Top-Down Demolition - Shropshire Flax Mill Deconstruction

Working within the confines of a Listed Building environment, Innovative demolition techniques were adopted by specialist Gnat UK, when charged with sensitively deconstructing a reinforced concrete multi-celled storage silo located in a historically significant eighteenth-century Shropshire flax mill.




The main grade-one listed, five storey structure boasts international importance as the world’s first iron-framed building and the currently derelict complex is being restored.

The rectangular 21-metre-tall 1950’s silo, surrounded by several listed buildings, was no longer needed and had to be demolished within its footprint.


The heavily reinforced silo contained a honeycomb network of 15 sizeable rectangular flax storage cells and was a central structure within the group of buildings (some up to 220 years old) forming the flax mill in Ditherington near Shrewsbury. The mill complex, built in 1796, was initially used to process and spin flax before later conversion into a maltings factory producing malt from barley.

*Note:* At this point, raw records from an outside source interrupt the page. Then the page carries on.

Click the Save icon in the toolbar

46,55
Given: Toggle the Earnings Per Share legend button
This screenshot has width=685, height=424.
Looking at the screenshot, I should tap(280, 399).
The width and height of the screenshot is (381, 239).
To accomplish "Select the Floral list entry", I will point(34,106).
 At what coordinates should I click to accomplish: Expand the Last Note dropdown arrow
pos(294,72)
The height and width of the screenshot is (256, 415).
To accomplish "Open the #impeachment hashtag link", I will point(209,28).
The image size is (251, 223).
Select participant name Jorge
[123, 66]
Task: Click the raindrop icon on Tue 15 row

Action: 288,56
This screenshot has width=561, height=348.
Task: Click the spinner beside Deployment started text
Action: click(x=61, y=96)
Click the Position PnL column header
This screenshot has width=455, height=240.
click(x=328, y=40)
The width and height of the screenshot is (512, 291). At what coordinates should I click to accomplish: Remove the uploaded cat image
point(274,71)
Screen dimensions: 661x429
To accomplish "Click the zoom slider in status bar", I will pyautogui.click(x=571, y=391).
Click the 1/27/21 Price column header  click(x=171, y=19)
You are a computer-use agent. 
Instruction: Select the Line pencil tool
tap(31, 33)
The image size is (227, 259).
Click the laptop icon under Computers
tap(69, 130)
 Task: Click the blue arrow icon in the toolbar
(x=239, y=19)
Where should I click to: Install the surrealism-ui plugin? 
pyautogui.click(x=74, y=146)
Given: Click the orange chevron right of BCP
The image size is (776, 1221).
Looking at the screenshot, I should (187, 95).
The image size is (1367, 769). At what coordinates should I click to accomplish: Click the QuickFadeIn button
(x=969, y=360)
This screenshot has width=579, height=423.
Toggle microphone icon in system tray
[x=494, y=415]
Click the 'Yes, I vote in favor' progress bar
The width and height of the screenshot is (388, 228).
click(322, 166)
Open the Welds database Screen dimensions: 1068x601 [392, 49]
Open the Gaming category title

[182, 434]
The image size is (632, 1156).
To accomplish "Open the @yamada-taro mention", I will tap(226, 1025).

Gnat’s Husqvarna robotic demolition machines, mounted on mast climbers erected inside each cell, were used to successfully demolish the 500-tonne structure from the inside out in order to avoid damage to the surrounding grade-one listed structures - situated just a metre away!


Specialist demolition experts from Gnat UK deployed to ensure that English Heritage’s stringent ‘no external damage’ criteria could be met.

“The silo had to be deconstructed in small pieces, working from within the maze of cells, themselves reinforced by a network of internal concrete columns,” says Nick Turnbull, Managing Director of Gnat UK. “It was impractical to erect internal scaffolding, so we came up with the idea of securing access with mast climbers positioned in sequence inside every cell.”


Onto each of the three mast climber platforms, Gnat positioned a small yet powerful 1000kg Husqvarna DX140 Robot to remove the 150-millimetre thick cell walls. Concrete debris was allowed to fall to ground level through the narrow 400-millimetre gap left between the platform perimeter and cell sides.


The 4-metre-wide platforms were initially raised 19 meters to deconstruct the silo’s roof. The mast climbers were then slowly lowered inside each cell, removing the walls top-down in a carefully controlled sequence to ensure the silo’s continuing stability.

Debris from each cell had to be removed from the silo floor area at the base of the silo before the mast climbers could be moved between cells.

It was a complicated deconstruction procedure, each cell would be reduced in height by 5 meters, and we had to dismantle and re-erect the mast climbers within the cells repeatedly,” recalls Nick Turnbull. “But our technique proved significantly quicker, safer and less costly than any conventional method.” The full 20 metre wide silo was encapsulated by protective sheeting to reduce dust and noise. But existing underground services around the structure prevented the erection of any external cranes or heavy plant.

“Gnat proved a professional and very competent contractor,” said English Heritage Project Manager Andrew Patterson. “They came up with a clever and very successful demolition technique that caused no damage to our listed buildings less than 2 metres away.” “We were working to a very tight timescale,” he added. “Gnat’s relatively fast solution proved invaluable as conventional demolition by hand would undoubtedly have taken much longer.”